Emmaus College is an ecumenical primary and secondary (Prep-12) school for boys and girls at 48 East Street. In 2018, the school had an enrolment of 1,379 students with 86 teachers (83 full-time equivalent) and 49 non-teaching staff (41 full-time equivalent).

Hills International College is a private primary and secondary (Prep-12) school for boys and girls at Lot 4 Johanna Street. In 2018, the school had an enrolment of 487 students with 45 teachers (42 full-time equivalent) and 29 non-teaching staff (26 full-time equivalent).

There are no government secondary schools in Jimboomba. The nearest government secondary schools are Flagstone State Community College in Flagstone to the west and Park Ridge State High School in Park Ridge to the north.

==Facilities==
The Logan City Council operate a public library at 18 - 22 Honora Street.

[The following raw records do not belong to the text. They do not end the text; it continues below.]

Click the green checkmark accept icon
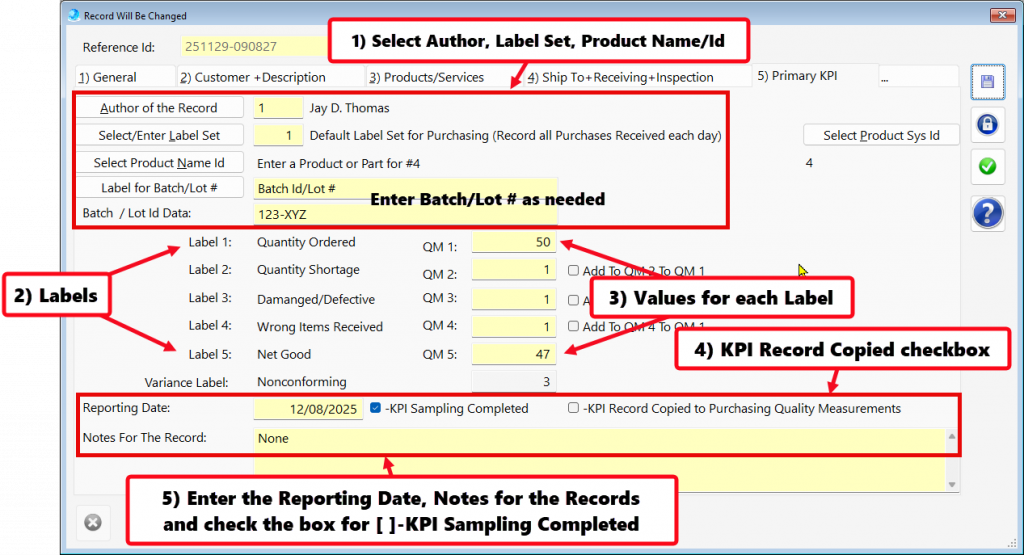 tap(987, 166)
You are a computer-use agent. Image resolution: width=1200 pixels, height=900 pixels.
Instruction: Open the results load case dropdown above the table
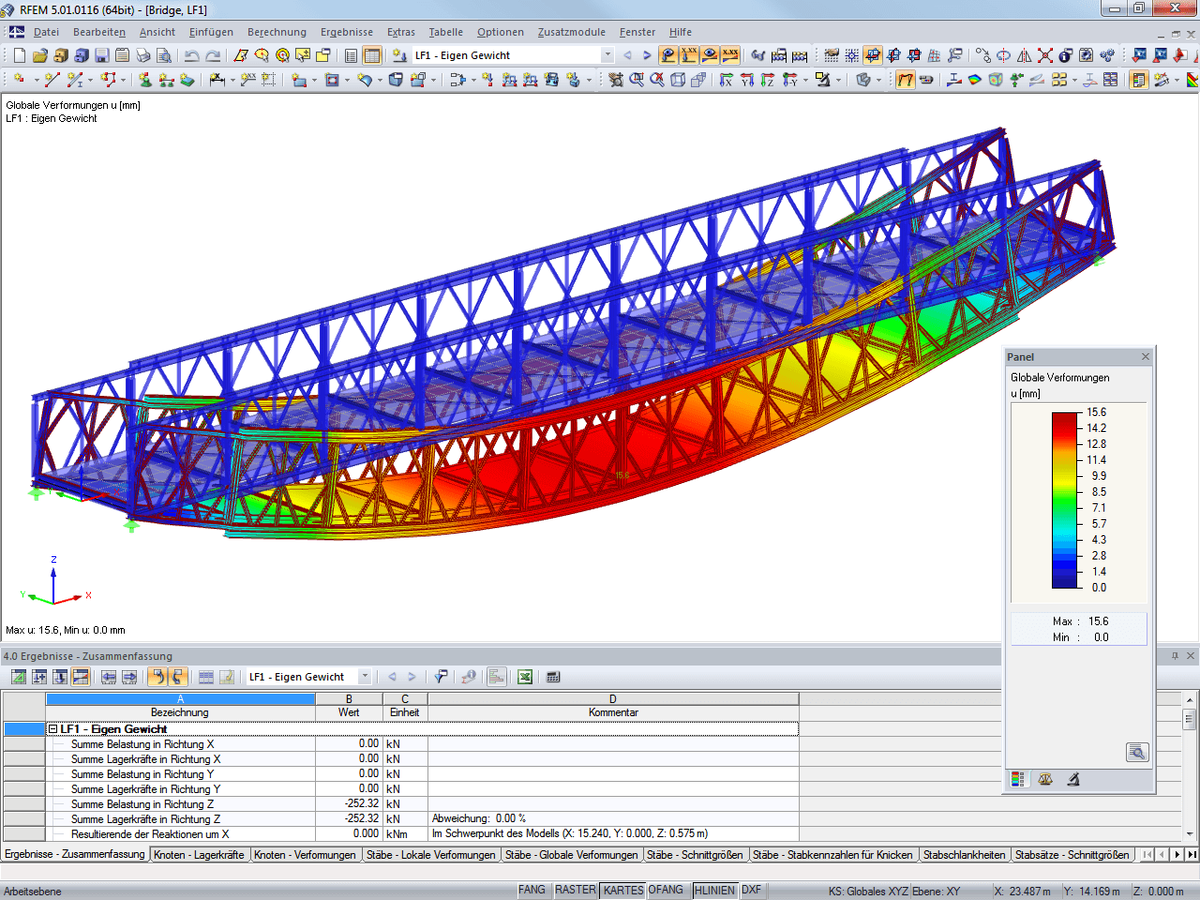[x=364, y=676]
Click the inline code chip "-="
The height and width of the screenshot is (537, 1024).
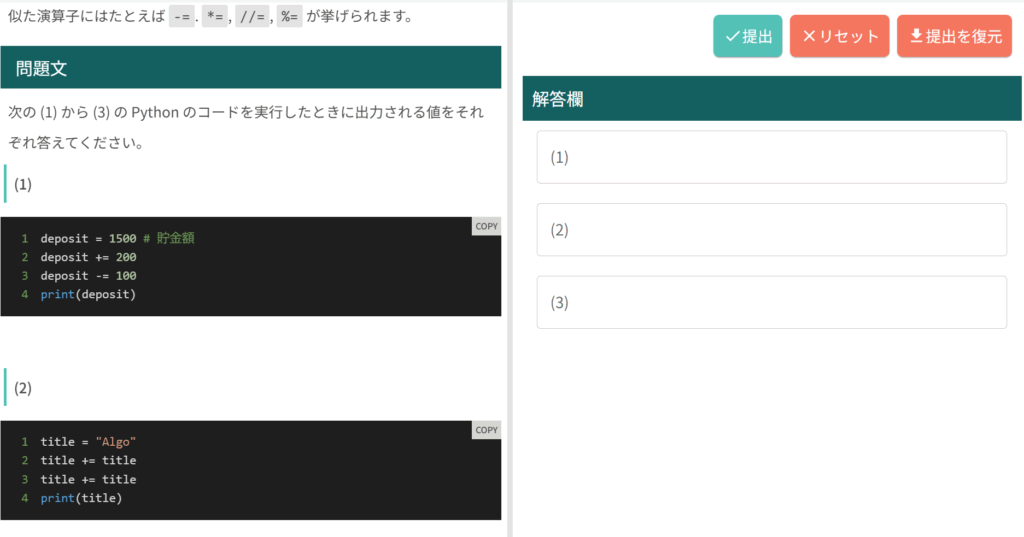click(181, 17)
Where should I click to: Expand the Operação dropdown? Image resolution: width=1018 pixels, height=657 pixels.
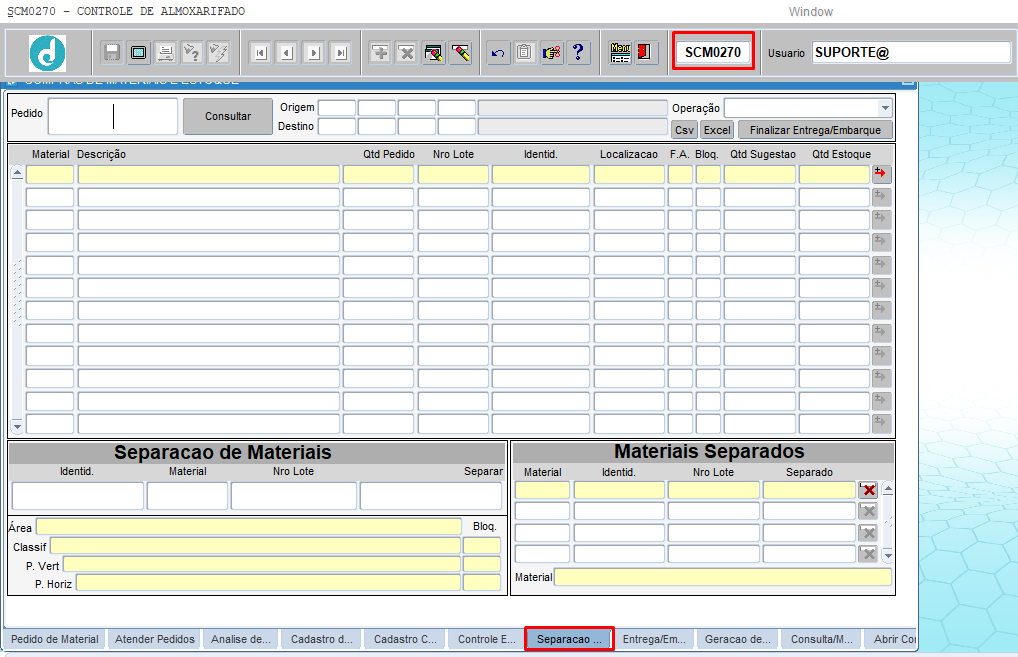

==Greater Flagstone urban development==
The suburb of Flagstone started off on the eastern side of the Sydney to Brisbane railway line and has now expanded west over the railway line where the proposed town centre will be constructed. More residential developments are starting in Undullah and will expand north into South Maclean, Monarch Glen, Flinders Lakes, Silverbark Ridge, New Beith and Greenbank. This is known as the Greater Flagstone development area. The total area encompassed by the project is 7188 ha. Final approval for the project was granted in October 2011.